**TASK DETAILS**
Examine the data line by line and report how many lines include the word "pixels", with no additional output.

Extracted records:
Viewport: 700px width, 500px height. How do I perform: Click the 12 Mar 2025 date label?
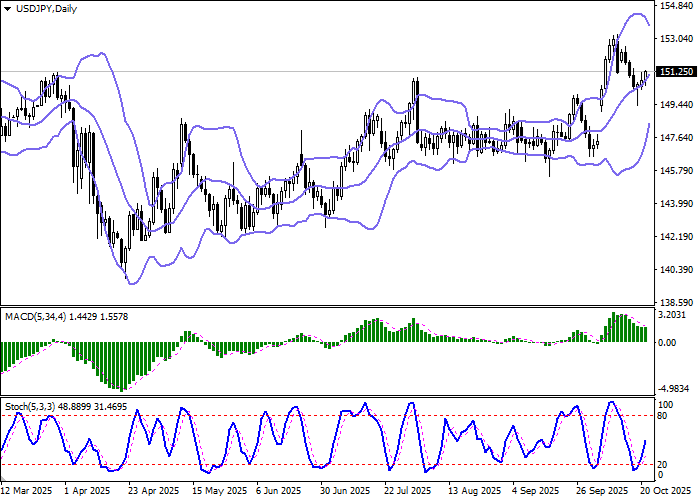point(28,491)
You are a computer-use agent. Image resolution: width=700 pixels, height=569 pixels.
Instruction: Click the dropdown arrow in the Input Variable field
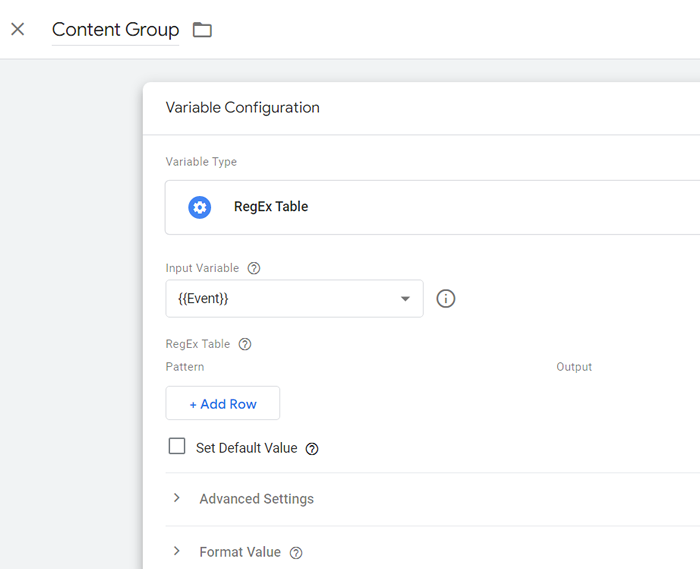(x=405, y=299)
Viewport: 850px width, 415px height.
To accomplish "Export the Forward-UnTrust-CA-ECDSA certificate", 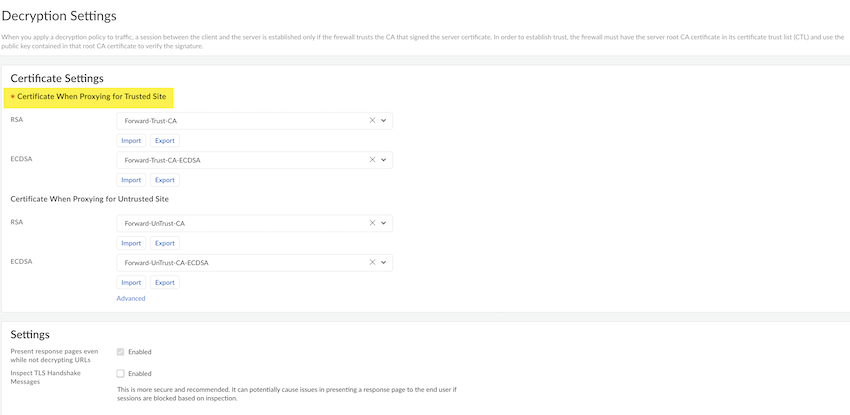I will [164, 283].
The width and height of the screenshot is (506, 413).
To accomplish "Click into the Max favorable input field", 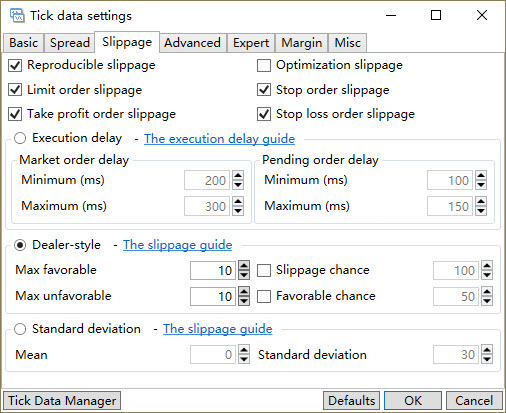I will tap(213, 270).
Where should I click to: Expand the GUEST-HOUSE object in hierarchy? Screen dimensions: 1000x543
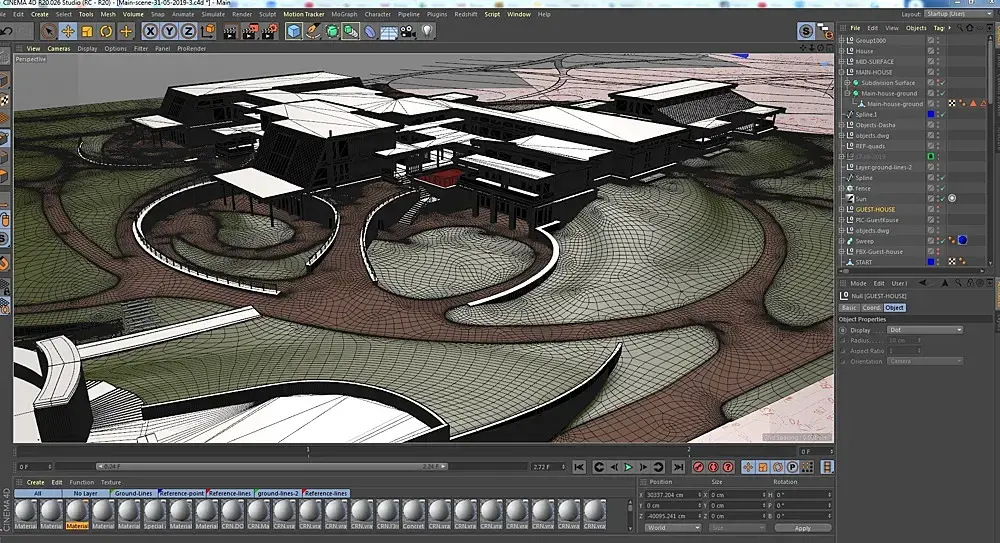[842, 209]
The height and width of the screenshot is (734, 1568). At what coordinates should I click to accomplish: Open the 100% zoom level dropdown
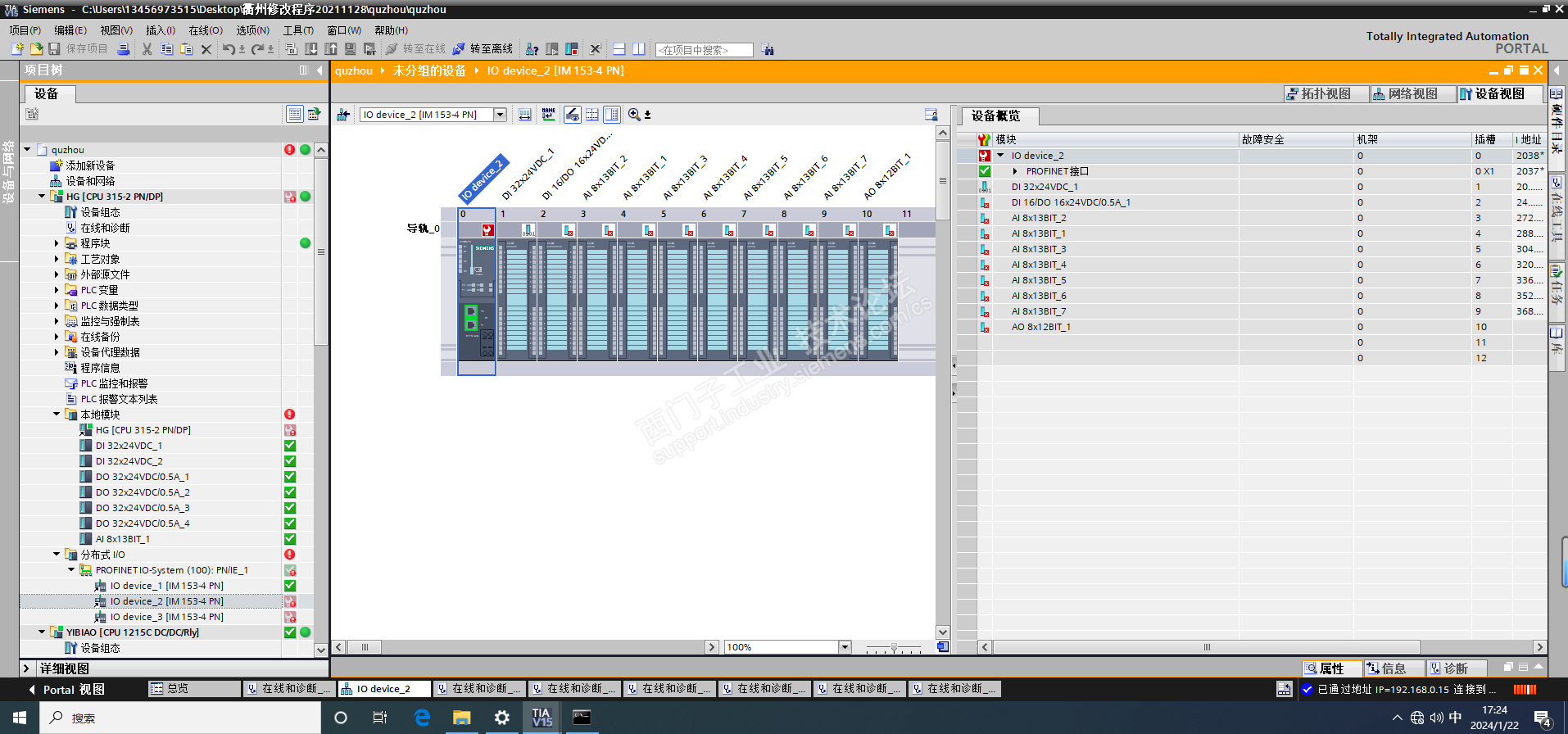(845, 647)
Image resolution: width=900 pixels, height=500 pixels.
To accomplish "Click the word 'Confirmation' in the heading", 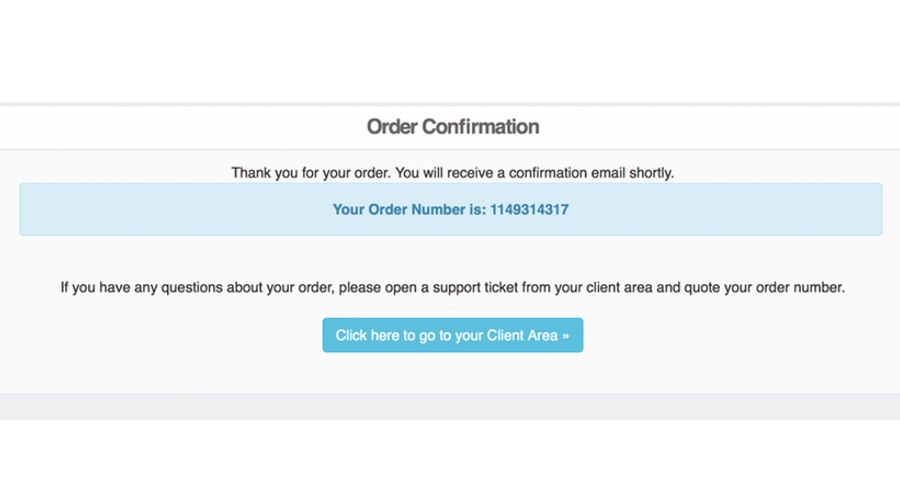I will tap(480, 127).
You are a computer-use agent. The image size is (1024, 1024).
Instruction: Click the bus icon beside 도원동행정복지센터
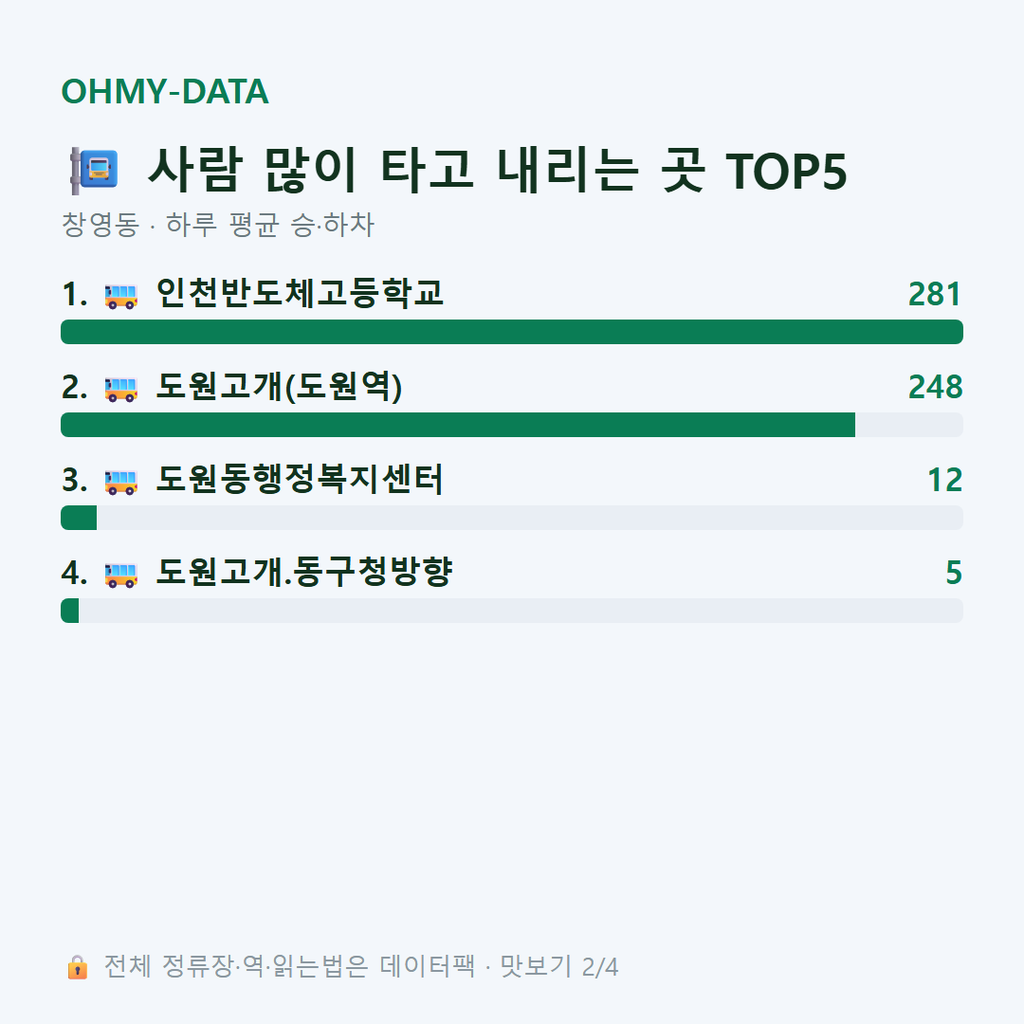121,482
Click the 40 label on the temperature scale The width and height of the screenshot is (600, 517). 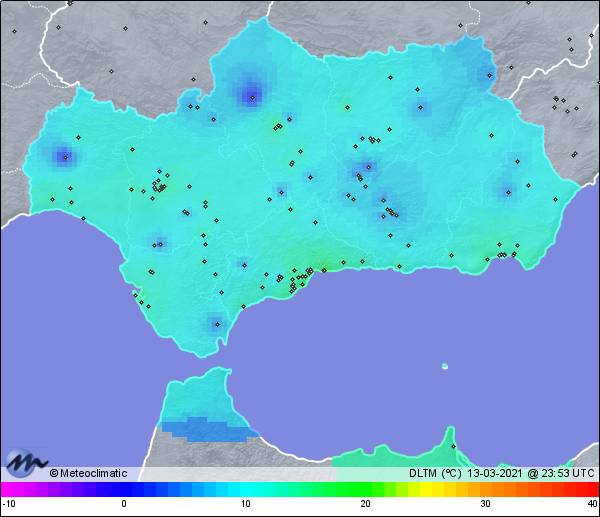click(x=591, y=504)
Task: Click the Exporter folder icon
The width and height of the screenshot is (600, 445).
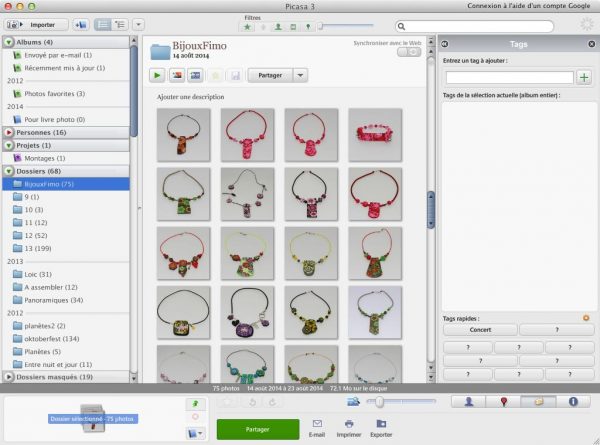Action: [381, 429]
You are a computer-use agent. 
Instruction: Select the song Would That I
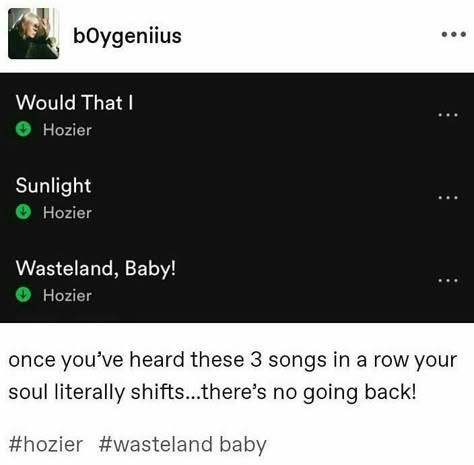coord(74,102)
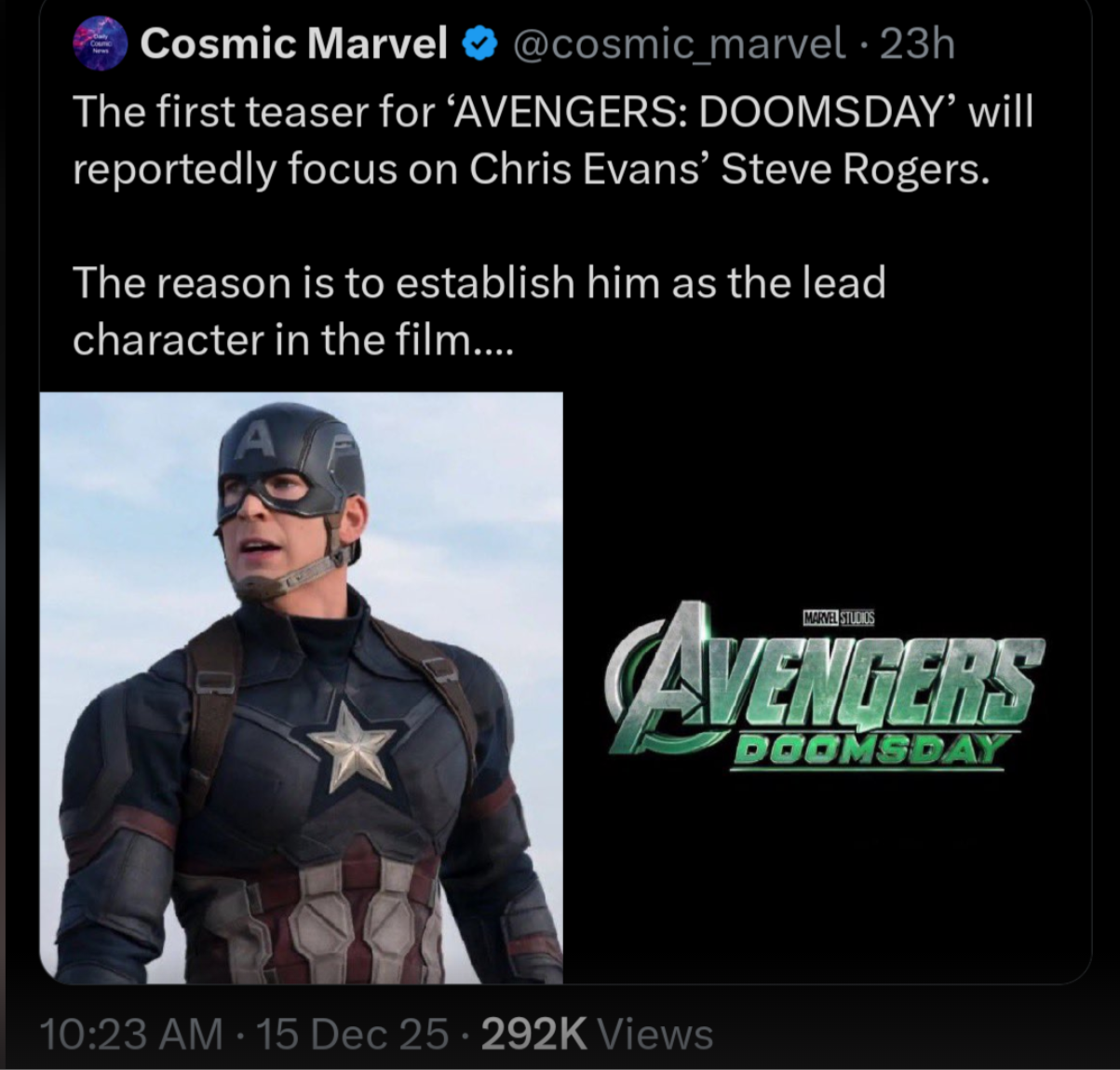The width and height of the screenshot is (1120, 1070).
Task: Open the Captain America photo
Action: (x=301, y=687)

**TASK RESPONSE**
2